§ Description of the task
Beginning at the line with "Where should I" in the records below, return each line up to and including the last, exactly as it stands, but not the pictures.

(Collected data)
================================

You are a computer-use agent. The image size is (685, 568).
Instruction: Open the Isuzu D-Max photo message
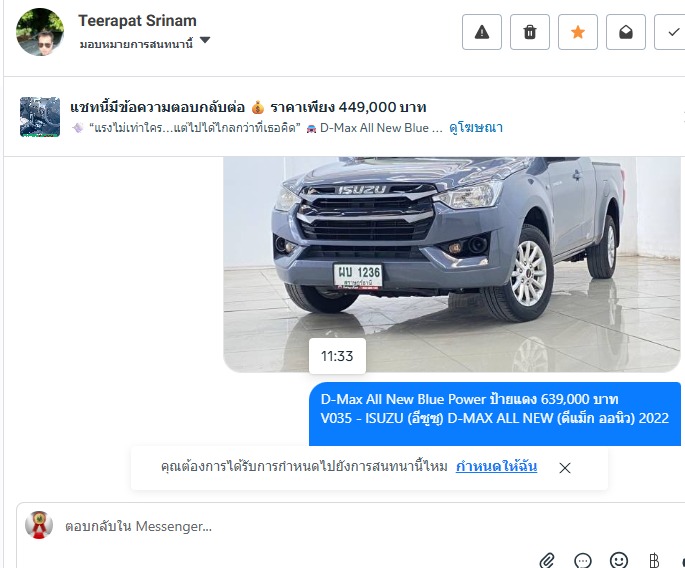click(x=452, y=264)
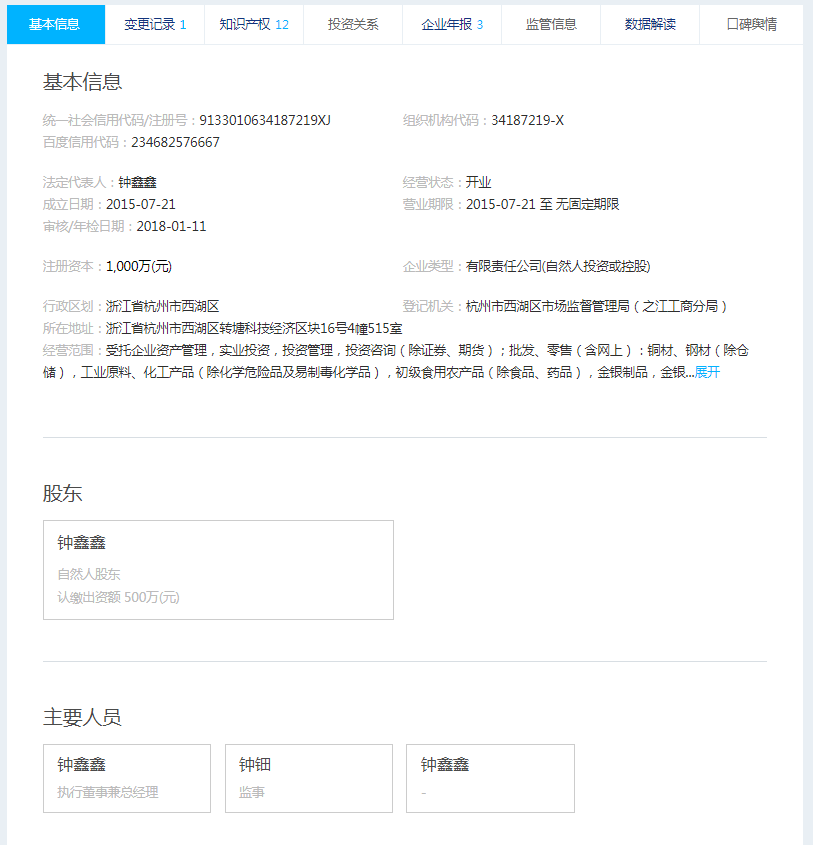This screenshot has width=813, height=845.
Task: 查看「投资关系」标签页
Action: click(x=351, y=24)
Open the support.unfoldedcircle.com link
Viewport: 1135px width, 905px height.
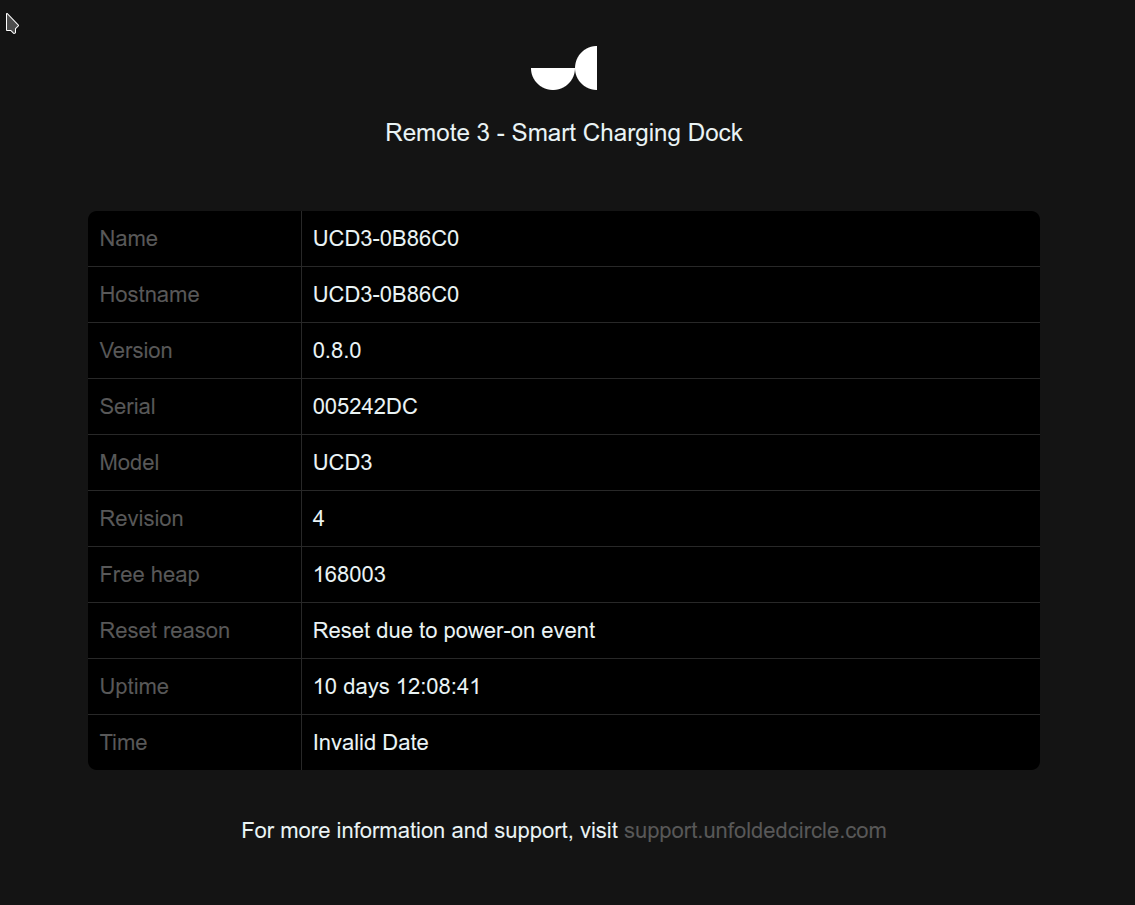point(755,830)
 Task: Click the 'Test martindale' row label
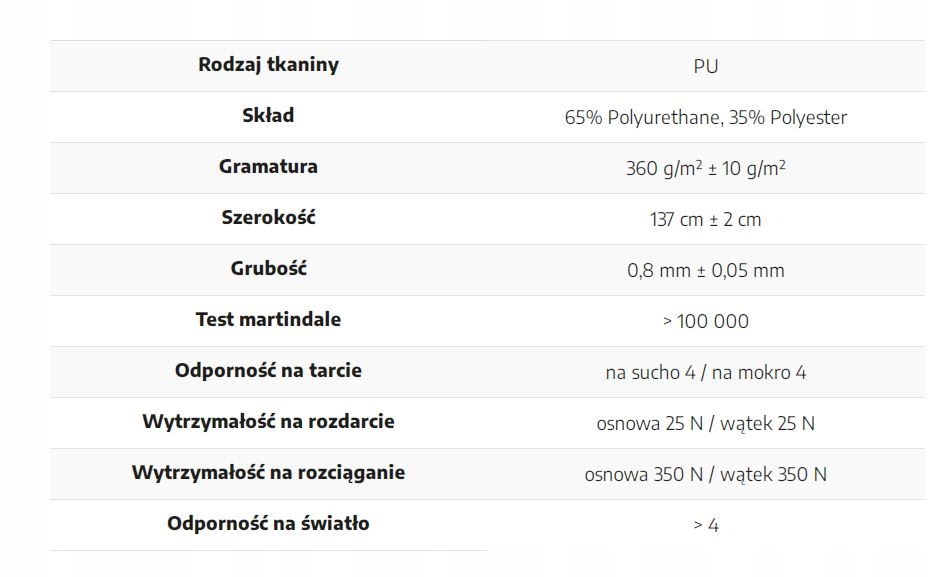[x=268, y=320]
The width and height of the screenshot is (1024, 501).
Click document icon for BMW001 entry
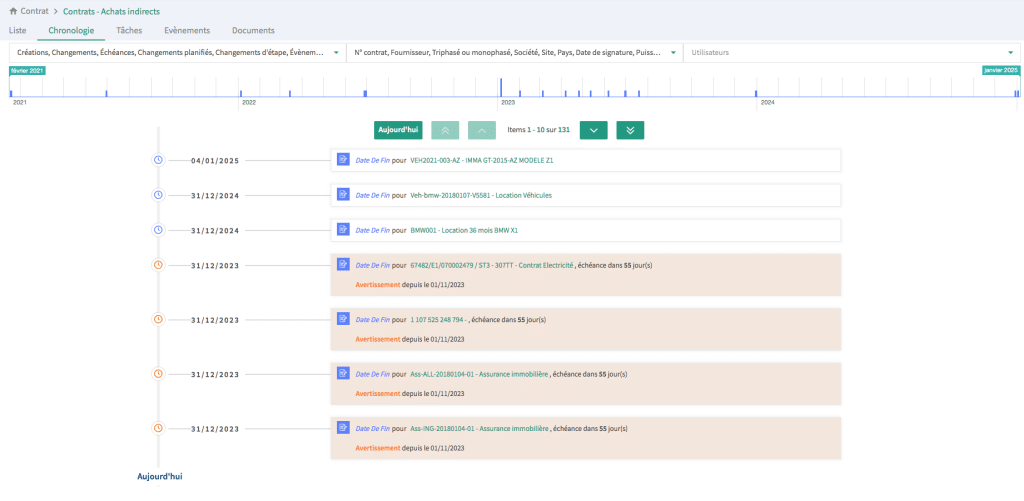point(343,229)
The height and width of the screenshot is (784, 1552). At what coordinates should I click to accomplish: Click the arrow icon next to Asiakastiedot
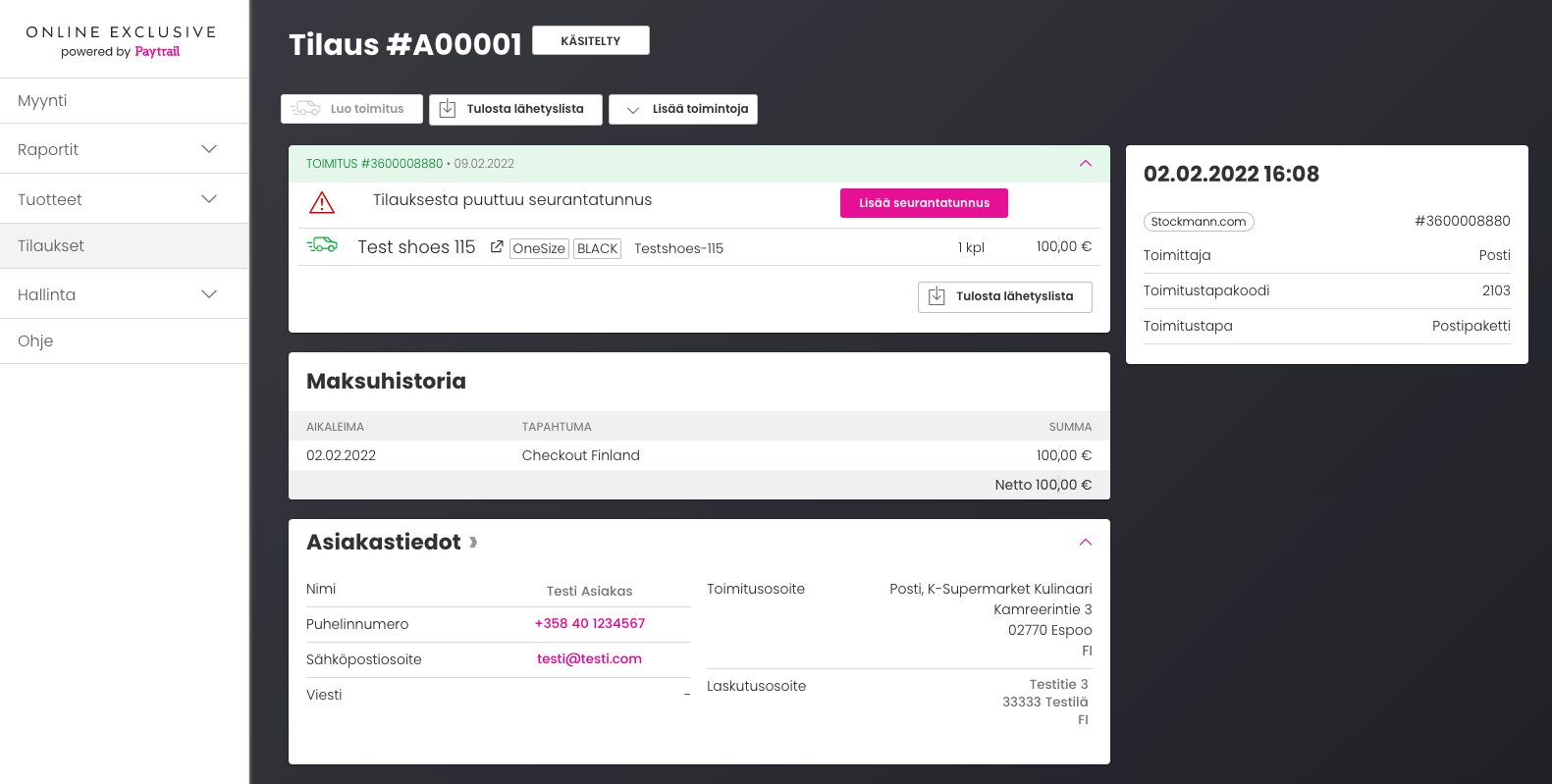tap(474, 542)
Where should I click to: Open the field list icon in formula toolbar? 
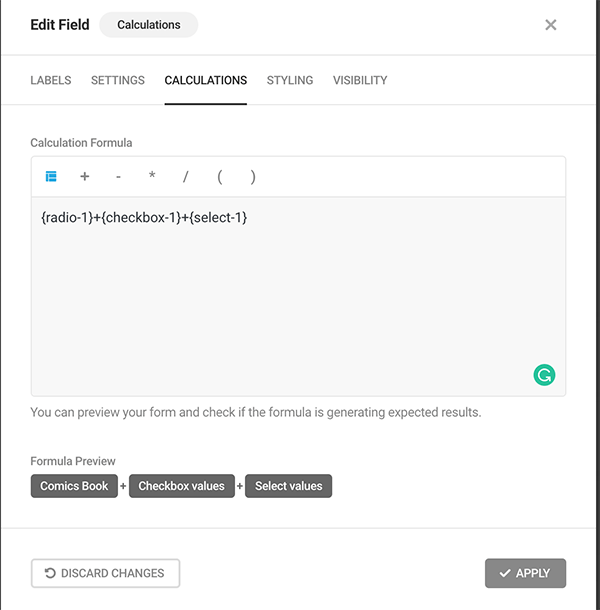tap(51, 177)
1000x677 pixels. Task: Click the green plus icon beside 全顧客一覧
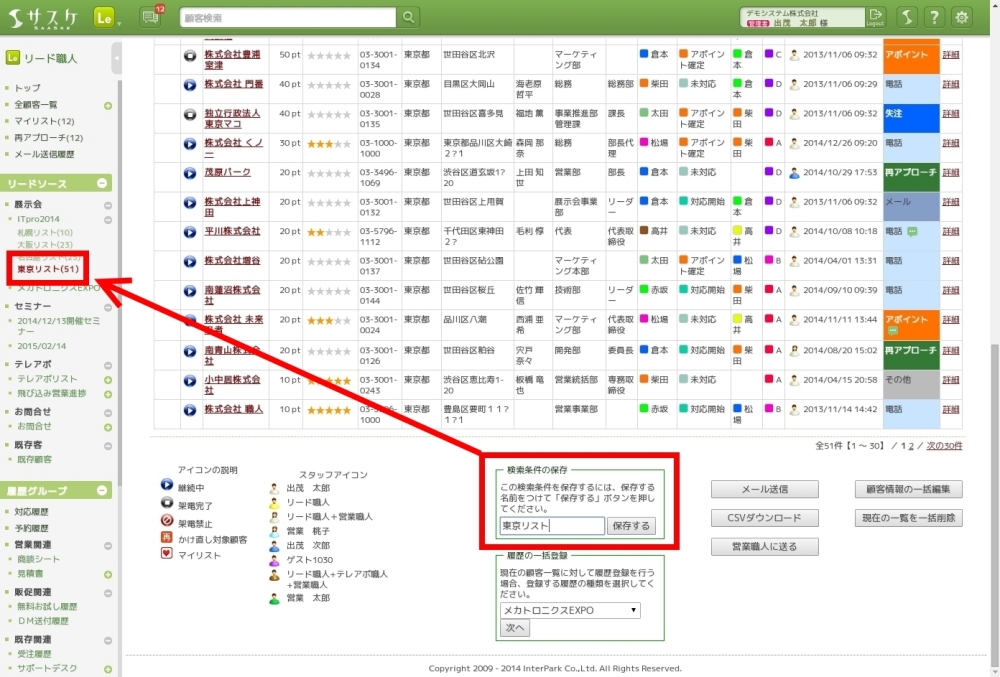pos(108,105)
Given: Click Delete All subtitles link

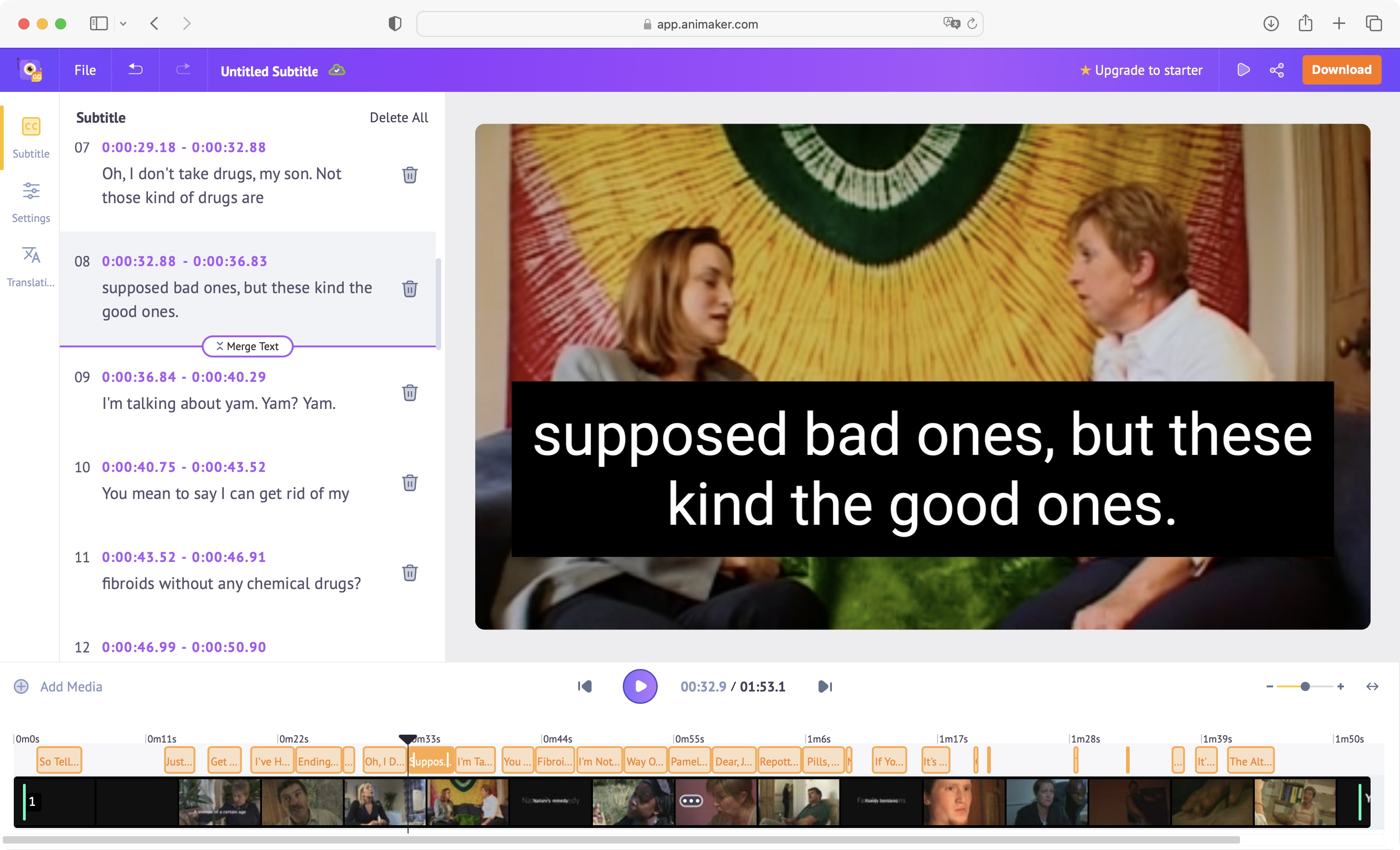Looking at the screenshot, I should pyautogui.click(x=398, y=117).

================================

§ Finished task
Where should I click to: Open the field list icon in formula toolbar? 
tap(51, 177)
1000x677 pixels. Task: Click the green plus icon beside 全顧客一覧
pos(108,105)
Given: Click Delete All subtitles link

Looking at the screenshot, I should pyautogui.click(x=398, y=117).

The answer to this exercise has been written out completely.